The first indication is your mind's returning predilection for the past. How last night you. Everything reminds. Traffic cone in the construction site you pass says: "Guy last night who intoxicated drags a cone down the street in boisterous good humor and from a window someone rebukes him for it and he replies 'I don't judge you for your sexual preferences!'" And old man in black Heineken flapper over cream colored sweater and wearing spectacles and driving cap, he is just like the lonely bulging sweating man at the bar who for either friendly or sexual reasons wanted you to sit and talk. And scuddy remnants of vomit on pavement like in the alley where a stumbler projected columnar and painted a storefront pink. And girls in big pink jackets like the ones who dancing (and probably these present girls are the dancers same at night).

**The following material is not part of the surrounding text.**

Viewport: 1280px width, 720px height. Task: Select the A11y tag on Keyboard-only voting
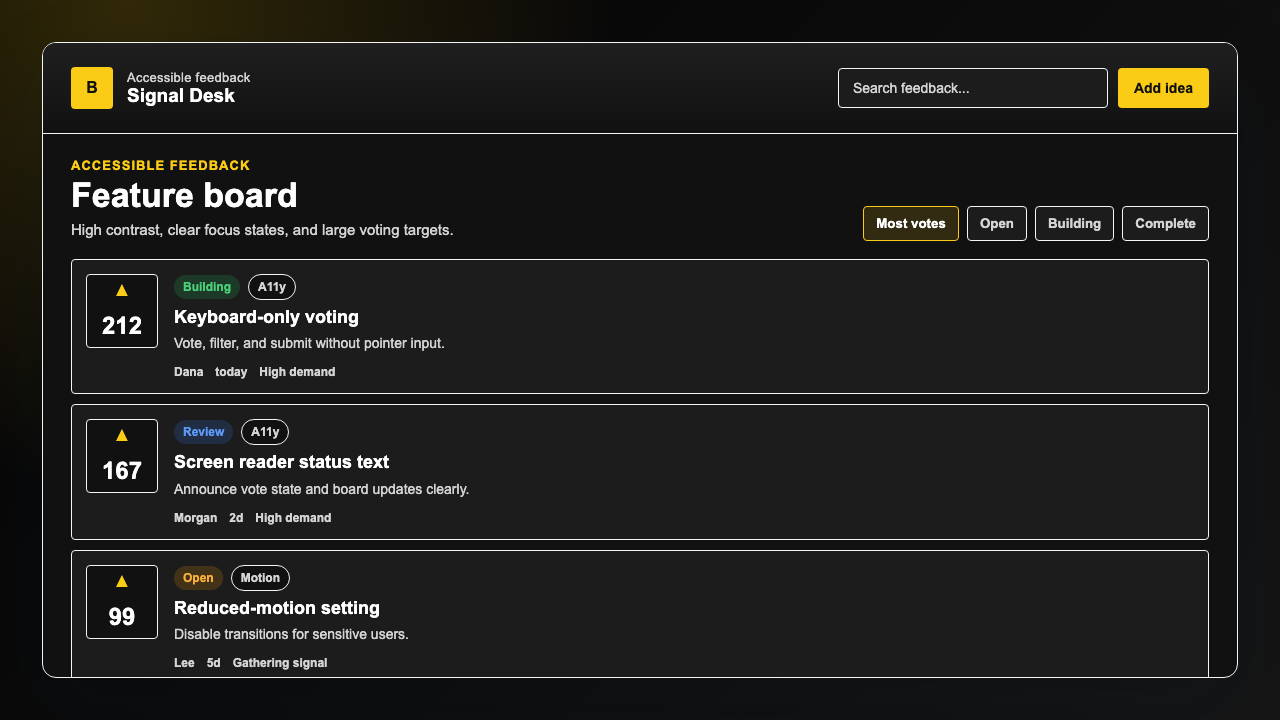[272, 287]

And then more specific recollections like how with a table of two men and 3 women (you one of the men) a man begins talking to the table about Russia and you and your friend are attentive and interested enraptured even but the girls! How they twiddle their hair and look around and 'How awkward that this guy would talk to us' because they don't want to be interrupted whereas the males that is you and your friend, you want interruption you crave it anything new captivating enthralling for a moment. It's not that the girls are boring: you just go out to have something like this happen. The girls will play dumb or ask stupid questions, then want to turn the attention back to themselves or something along such narcissistic lines, whereas the guys, they want to be thrown into situations, they want to get something out of it, they have real interest and they sincerely and eagerly show it. Worst part is the girls will talk about it later maybe relate the story to some third party and if you're there to hear it, you have to silently know how reserved and unkind they were, how the story is only objective, amusing, a conversation piece. Everything in a girl's life is a conversation piece.

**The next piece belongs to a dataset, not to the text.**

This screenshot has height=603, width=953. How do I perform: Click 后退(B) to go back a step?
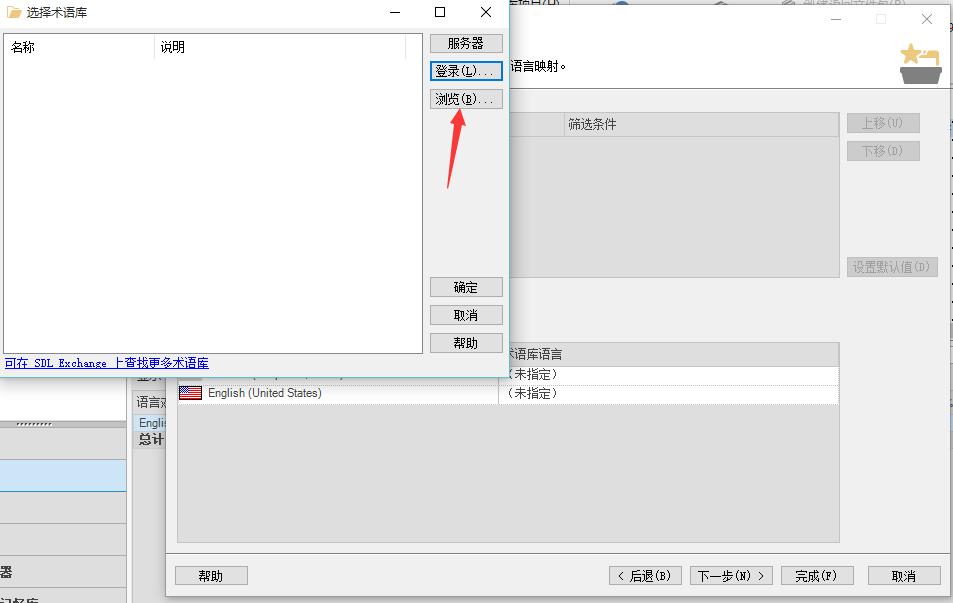[646, 575]
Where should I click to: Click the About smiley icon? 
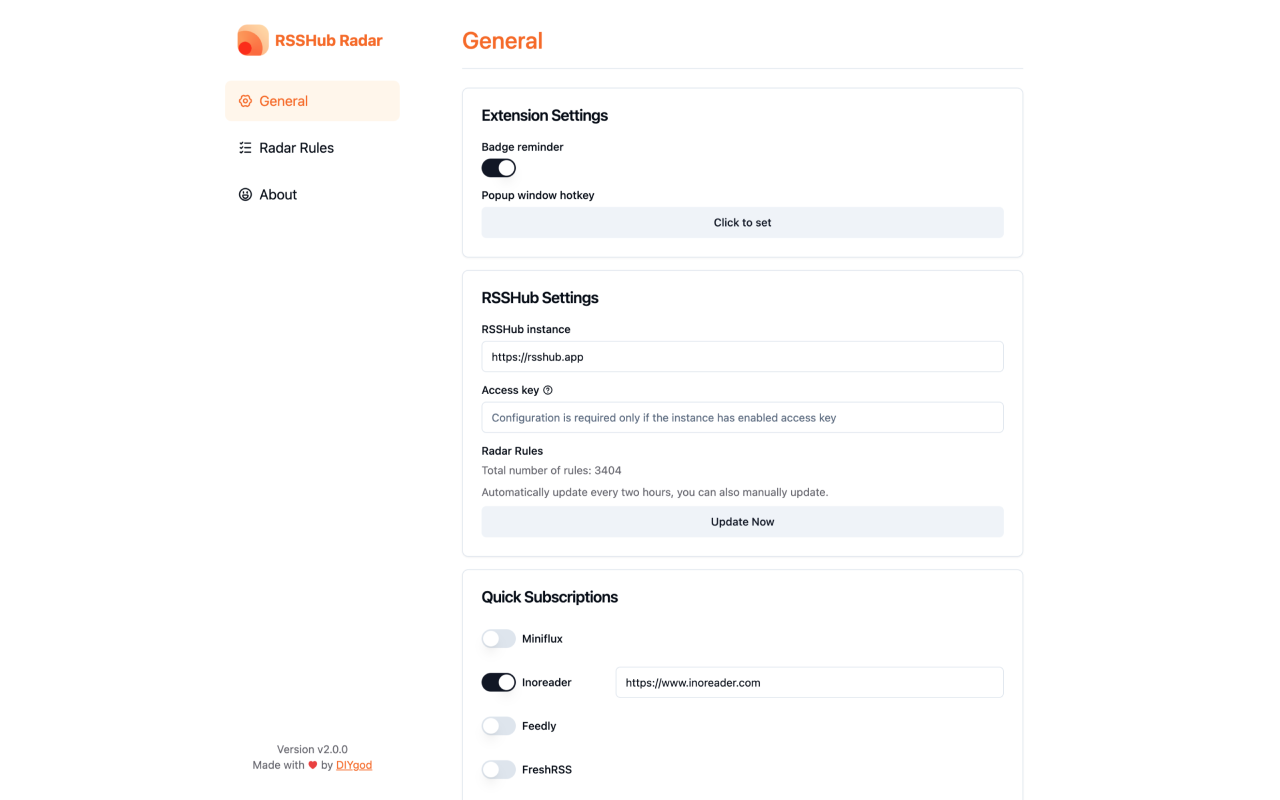coord(245,194)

So such thoughts resolve you towards the world again and the wetness in the air no longer intrigues and gratifies you. The day is the same but the appreciation, your appreciation, is lacking. The taste of writing in your mouth, that is the taste of cigarettes. What grim realization. Hate the residue of stale tobacco smoke, throw the rest away. That yellow taste of slow killing (filtered as if that could reduce the inherent slovenliness of it), it gives you illusions such as 'my mouth tastes like writing' and it regales you with promises of All, but like with anything else that you renege, you will do it again all the same and this inner conversation will recur in a few days regardless of whatever resolution you make now.

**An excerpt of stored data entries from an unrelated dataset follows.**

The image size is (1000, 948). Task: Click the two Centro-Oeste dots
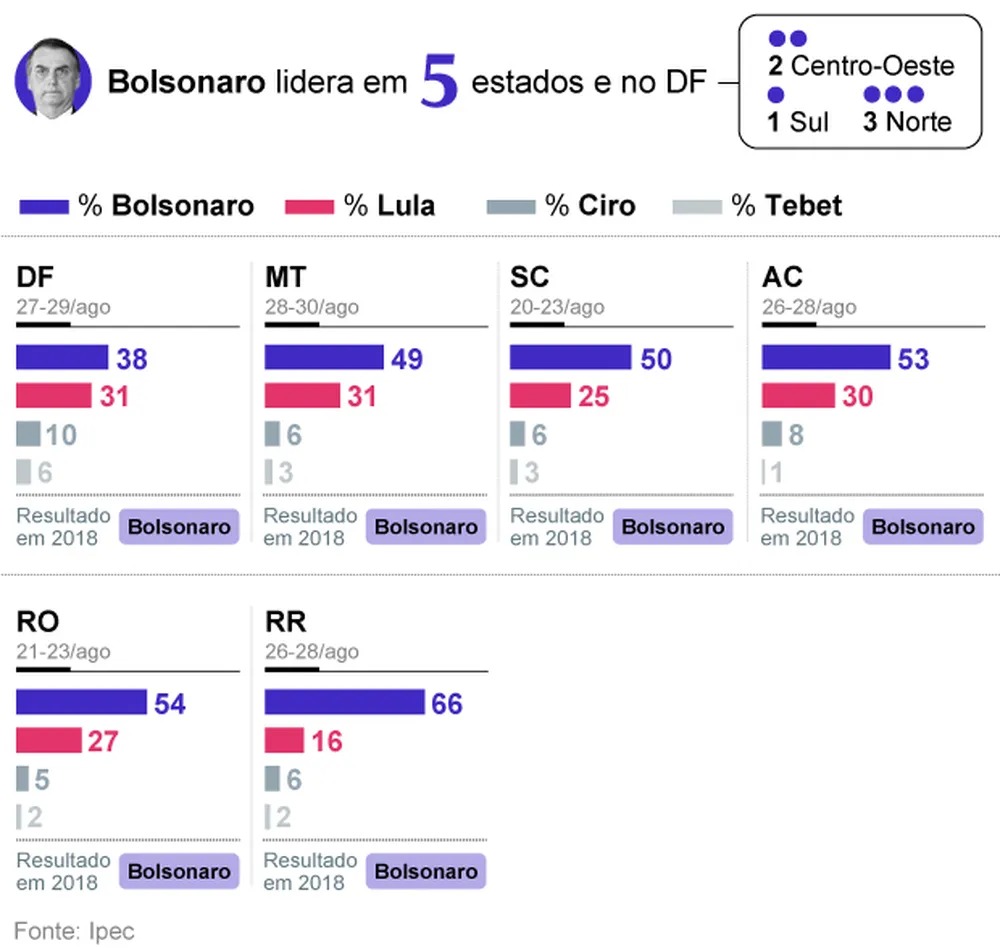(x=788, y=38)
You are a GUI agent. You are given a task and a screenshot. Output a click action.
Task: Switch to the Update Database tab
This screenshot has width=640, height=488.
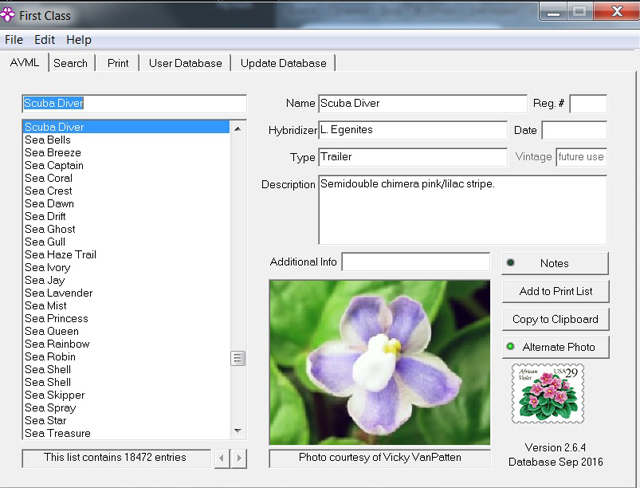[283, 63]
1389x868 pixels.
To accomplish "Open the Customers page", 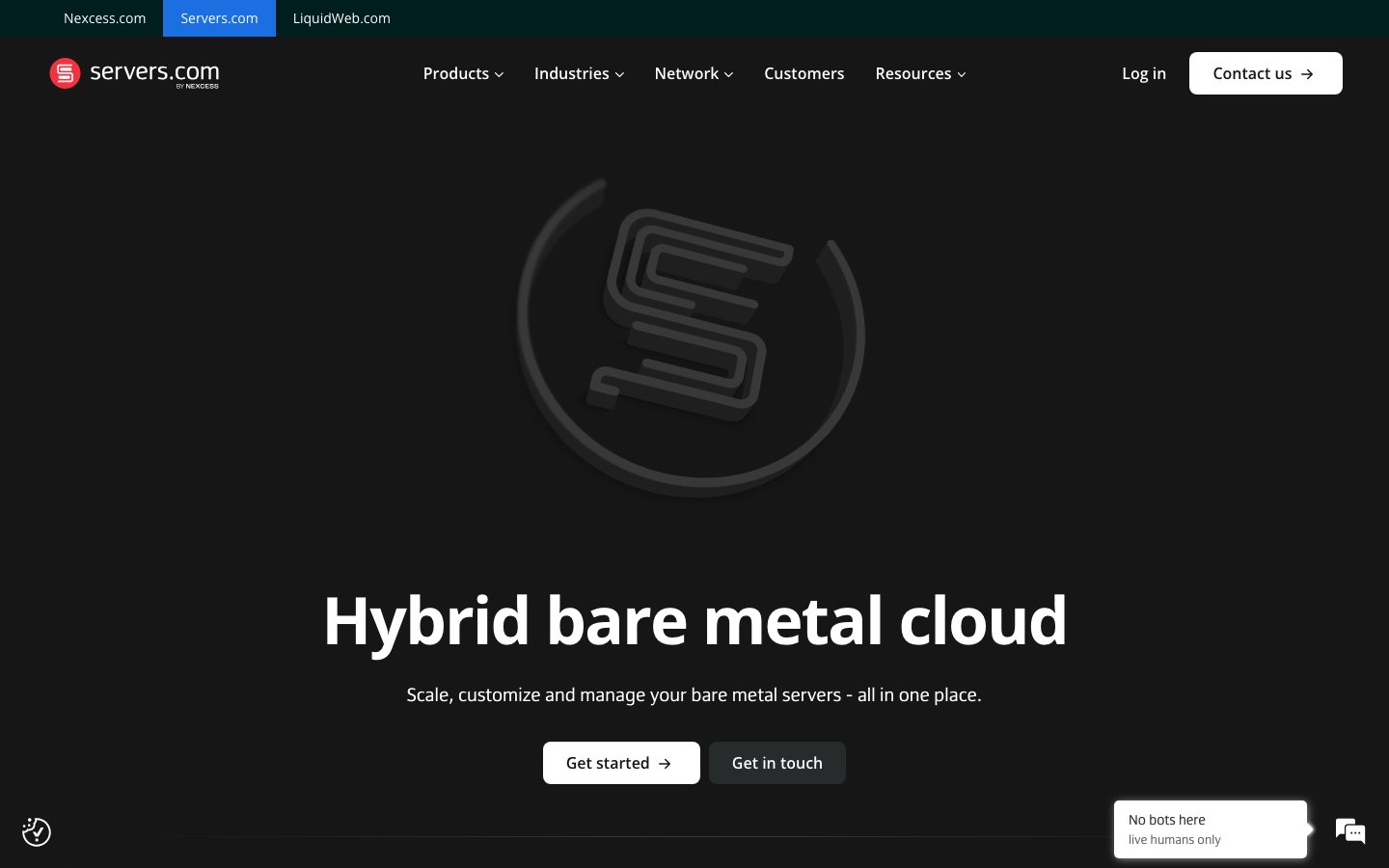I will [x=803, y=73].
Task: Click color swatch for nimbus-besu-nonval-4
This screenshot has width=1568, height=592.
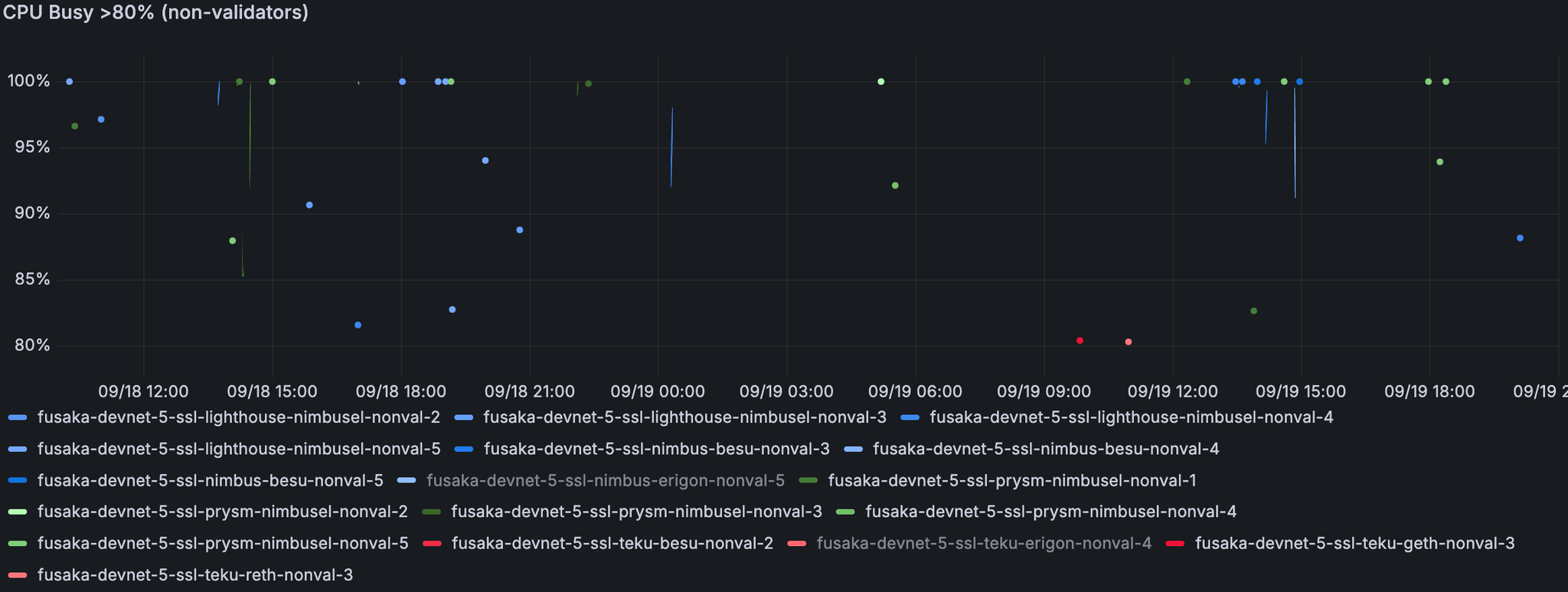Action: point(853,450)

Morality returns, the ethics of a subjective judging inferential mind, individual to each man and inclusive of no other. Morality is the noose over aesthetics, it is relentless and irrevokable and it is superego and it will make you accept it because you're used to it, taught to be used to it. Morality is judging, it is righting and wrong, it is seeing the new based on and in connection with what you have experienced of old, and those free aesthetic minutes are limitless mercy the nature of which no politics can understand. The wetness of the day is immoral because it is a distraction from duties and responsiblities that one has to others. When you are the removed, the outsider willingly and wantingly contradicting the inside, you threaten-- but it is not society which will bring you back. It is yourself. Because thinking aesthetically is too much and it is chemically exhaustive, and your mind has tendencies which, indoctrinated or not, are distinctly and wholly a part of you now. They are in your control, because they are you, gained from without, but now in you, and though you cannot control the past which hulks forward in the form of such tendencies, you can control your present - but tendencies incurred by the past, they are difficult to overcome and the burden of bettering oneself is easily avoided by returning to morality. Aesthetics and infatuation with learning and experience must ultimately give way to retrospective dialogue with one's moral interlocutors. So you come back, down, and in, the wetness is back outside you and the others are others, oblique and incontrovertible, and the past envelopes you like a warm stinging sock and you embrace it.